Santa Clara

[Firstly, internet and electricity are not all that easy as I write this, so blog updates may be a little sporadic…]

The couple of days I spent in Havana after landing on the island, was all a bit of a blur and I will be returning there for almost a week at the end, so I’ll roll the reporting of those days into my Havana musings later.

My whole Cuba planning has revolved around the ‘tourist’ long distance bus destinations and timetables. It’s been quite a feat of planning and rather more restrictive than I would like. The busses need to be booked well in advance to guarantee a seat. They don’t necessarily run on time. Or run. There are about 2 or 3 a day. You have to be at the bus station an hour and a half before departure time to check-in and they don’t always arrive and depart at a sensible hour. So far, so painful. For someone who loves the freedom that jumping on a motorbike provides it’s a tough ask. However, I have promised myself not to get wound up or complain about stupid uncontrollable stuff. Part of this trip is a test of my own self-control. Improvise, adapt, overcome. I have chosen to do these things, not because they are easy but because they are hard (..or some other cliché along those lines).

Spilling off the 5 hour bus journey into Santa Clara at 10 o’clock at night, in a blackout, with no internet or phone signal was a little surreal. I had contemplated walking the 40 minutes to my accommodation.. I do have a mapping app on my phone that doesn’t need a signal.. but in my last communications with my Air B and B host they advised against walking. So I pick one of the 5 taxi drivers hustling for my business and we’re off., the “taxi” in this case turns out to be an electric tuk tuk, pick-up style with me in the back. As we hurtle down pitch black streets he regularly honks to scare off the locals we can barely make out stepping across the narrow steets. I’m bouncing around in the back as we hit every pothole and bump in the road (there are lots). I look down at his LED dash and I feel like I’m in some dystopic Bladerunner, the-future-is-the-past, video game. We’re there in no time and he jumps out to hammer on the door to summon the hosts.

I’ve only booked 2 nights in Santa Clara, just to make the coach journeys less than double figures in hours, and it’s not really safe to have a coach booked the following day. If I were to miss that through cancellation or whatever, it could put all the other journeys (7 of them) in jeopardy. So I’ve played safe and made sure to stay at least. 2 nights in every stop.

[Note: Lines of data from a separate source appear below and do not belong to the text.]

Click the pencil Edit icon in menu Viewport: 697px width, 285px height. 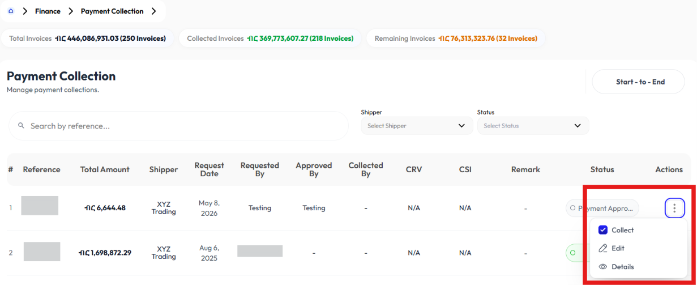(x=603, y=248)
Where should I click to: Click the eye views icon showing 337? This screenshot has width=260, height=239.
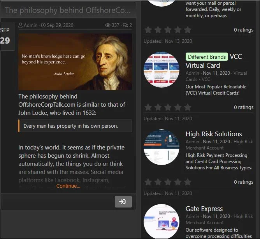tap(107, 25)
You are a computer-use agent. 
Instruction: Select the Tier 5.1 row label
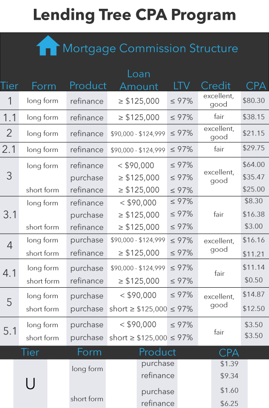[x=10, y=331]
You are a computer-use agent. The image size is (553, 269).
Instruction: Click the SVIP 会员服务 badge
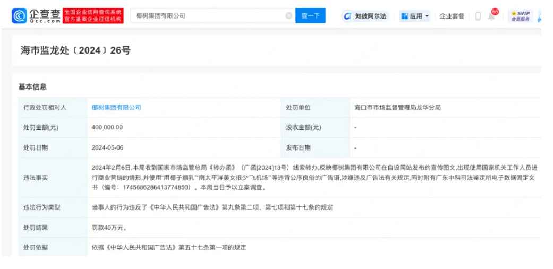520,16
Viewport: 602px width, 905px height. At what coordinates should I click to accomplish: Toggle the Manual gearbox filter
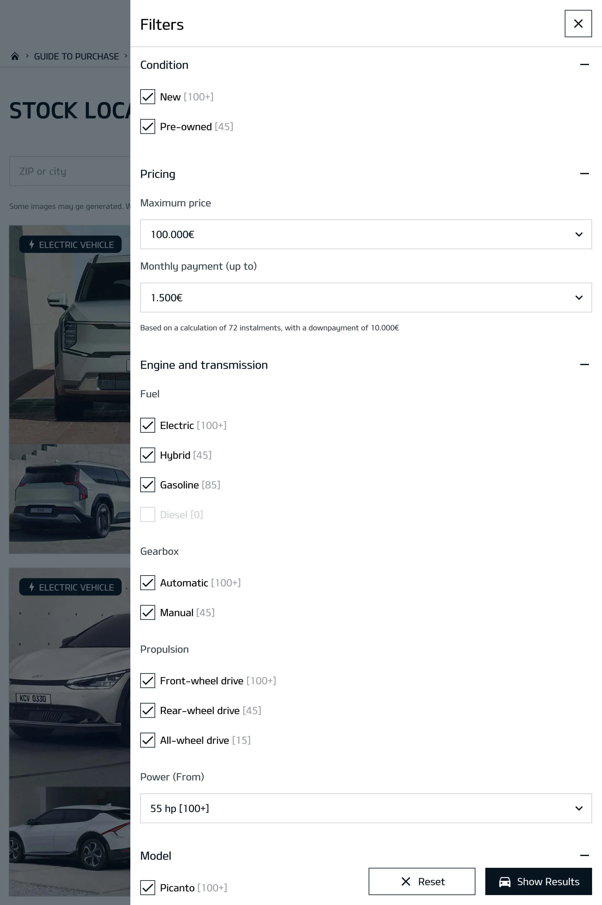[147, 612]
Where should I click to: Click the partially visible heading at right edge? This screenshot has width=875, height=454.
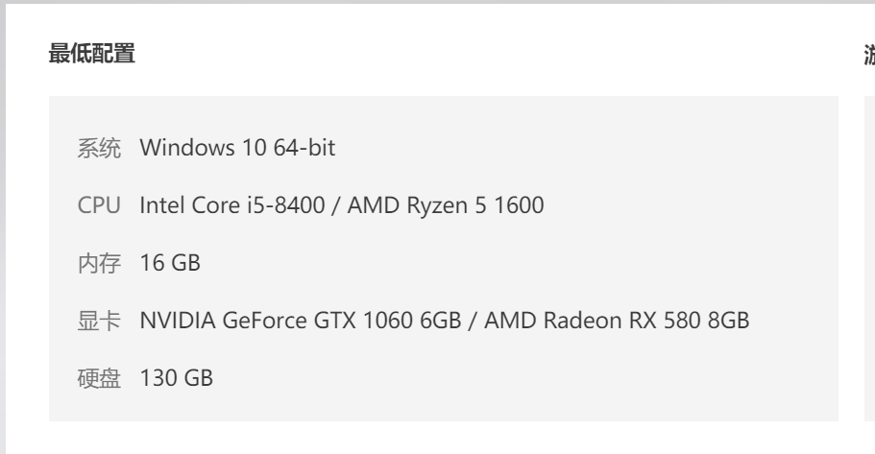pos(869,55)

The following day I mooch about to get a feel for the place. It’s very different to Havana (unsurprisingly), and whereas I couldn’t walk 10m in Havana without being hassled, I’m refreshingly ignored here. I checkout a local tourist attraction. It’s a tractor. Well, not exactly a tractor., a machine with caterpillar tracks and a flat blade at the front (do they have a name?). It sits proudly on its plinth at the exact spot where it became famous. It’s on the site of a crucial victory for the Cuban revolution. Che Guevara led a band of about 50 people (women fight too) against a larger contingent of state forces assigned to hold the city from the advancing rebels. An armoured supply train full of troops and weapons to re-enforce the garrison arrived at the train station when the rebels attacked. One of them used the tractor to rip up the train lines and the train derailed. After a short battle, all of the government forces surrendered. When learning of this loss, the fascist dictator President Batista saw the writing on the wall and fled the country.

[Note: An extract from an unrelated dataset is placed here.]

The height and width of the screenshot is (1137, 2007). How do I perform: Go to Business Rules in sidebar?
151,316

One thing I noticed about Santa Clara is that it’s the first city I’ve been to that uses horse drawn carts for actual commuter transport. Another thing I notice are the queues in the street at certain locations, maybe at banks, maybe at “shops”, maybe at government offices. An unfortunate side-effect of all advertising being banned in the country (yay!) is that shops don’t even have signs, or windows that you can see through to determine what’s actually inside. It’s a mystery to me.

I was also lucky enough to get my first taste of genuine live Cuban music. Some amazing tunes were drifting out from a cultural centre on the main square. I ventured in and heard a first rate band rehearsing. The place started to fill with some teenagers and at a given moment they lined up to practice their amazing dance routine to the live music. Cuba certainly has its problems but its reputation for unequalled culture and arts looks well deserved!

Later in the evening, as I try out a few bars, I realise that my initial relief at being ignored and not hassled has an unfortunate flipside. No one can be bothered to talk to me. OK, OK, I’m not everyone’s cup of tea, but if you’ve been reading this blog you’ll know that I often manage to strike up a conversation with some interesting locals. Not so in Santa Clara, it’s a worrying sign. Even the bar staff can’t be bothered to feign a smidgen of interest as I sit at the bar, and they’re paid for that shit! It’s a worrying sign which I hope doesn’t continue through Cuba.

My bus the following day is at 5am, which means I have to be at the bus station at 3:30 to check-in (why oh why?) Which means I need my Bladerunner tuk tuk at 3: 15am. Kindly the driver had previously given me his number and he’s promised to be there. Thankfully he is and I’m off to Holguin on time.